Fig. 5. GSK3β suppresses the activity of CREB, which competes with Smad proteins for binding to CBP and abolishes the TGF-β1 induced TEC profibrogenic plasticity.

TKPT cells were pretreated with lithium, TDZD-8, or forskolin, or were subjected to liposome-mediated transient transfection with vectors encoding KD, or S9A, followed by TGF-β1 treatment for 6 h. A Cell lysates were subjected to immunoprecipitation with the anti-CBP antibody. Immunoprecipitates were processed for immunoblot analysis for p-CREB (ser 133), p-Smad2, and CBP. Representative immunoblots were shown.
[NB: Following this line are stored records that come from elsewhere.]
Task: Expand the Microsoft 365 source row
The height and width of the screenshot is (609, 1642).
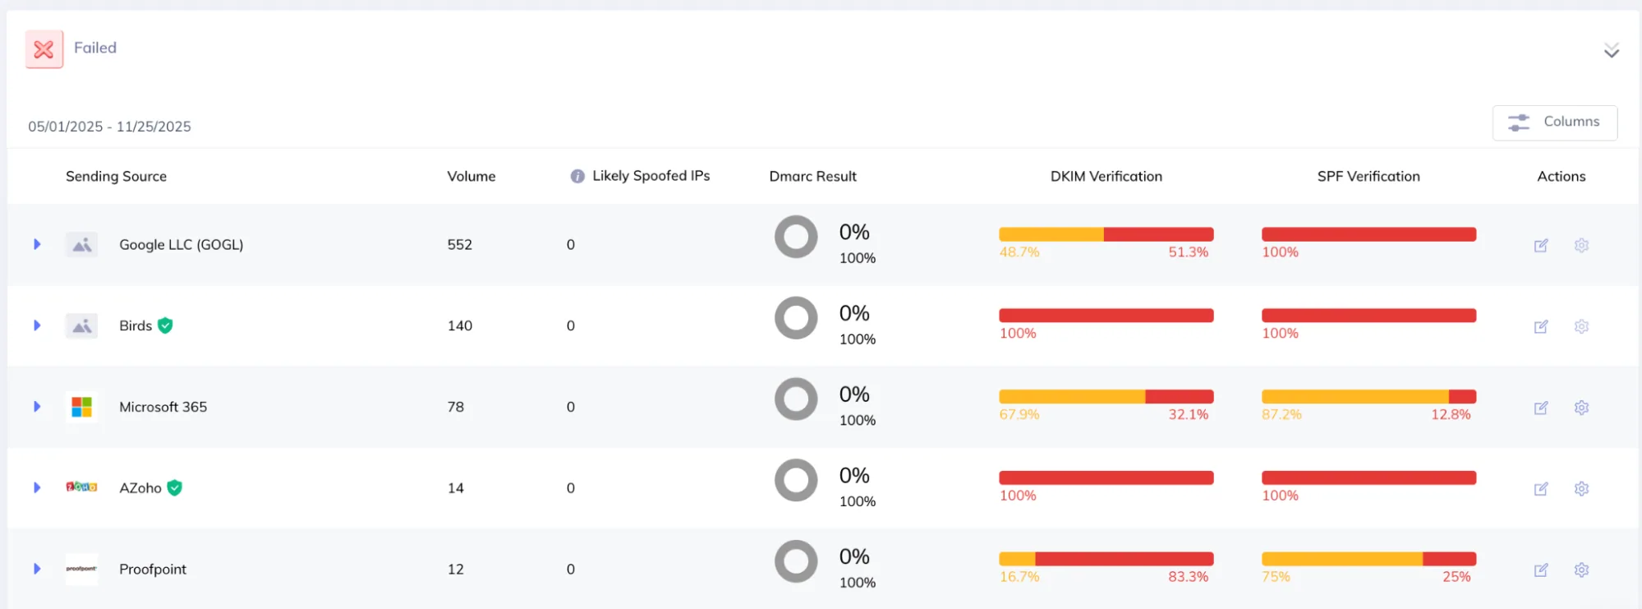Action: click(37, 407)
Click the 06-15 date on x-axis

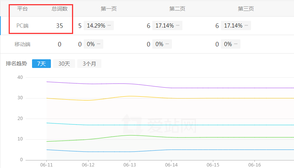click(x=213, y=165)

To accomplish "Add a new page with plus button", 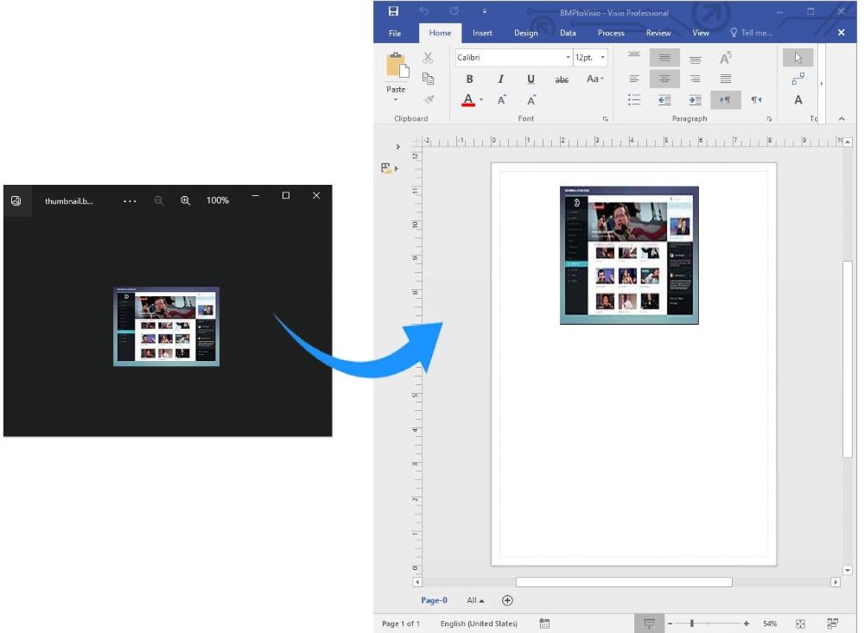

B Cell lysates prepared from TKPT cells with indicated treatments were processed for immunoblot analysis for E-cadherin, vimentin, FN, CTGF, PAI-1, pH3, and β-actin. Representative immunoblots were shown. C TKPT were fixed after indicated treatments and prepared for immunofluorescent staining for E-cadherin, vimentin, FN, and pH3 with nuclear counterstaining with PI. Representative fluorescent micrographs were shown. Scale Bar = 100 μm. CREB, cAMP response element-binding protein; CBP, CREB-binding protein; PI, propidium iodide.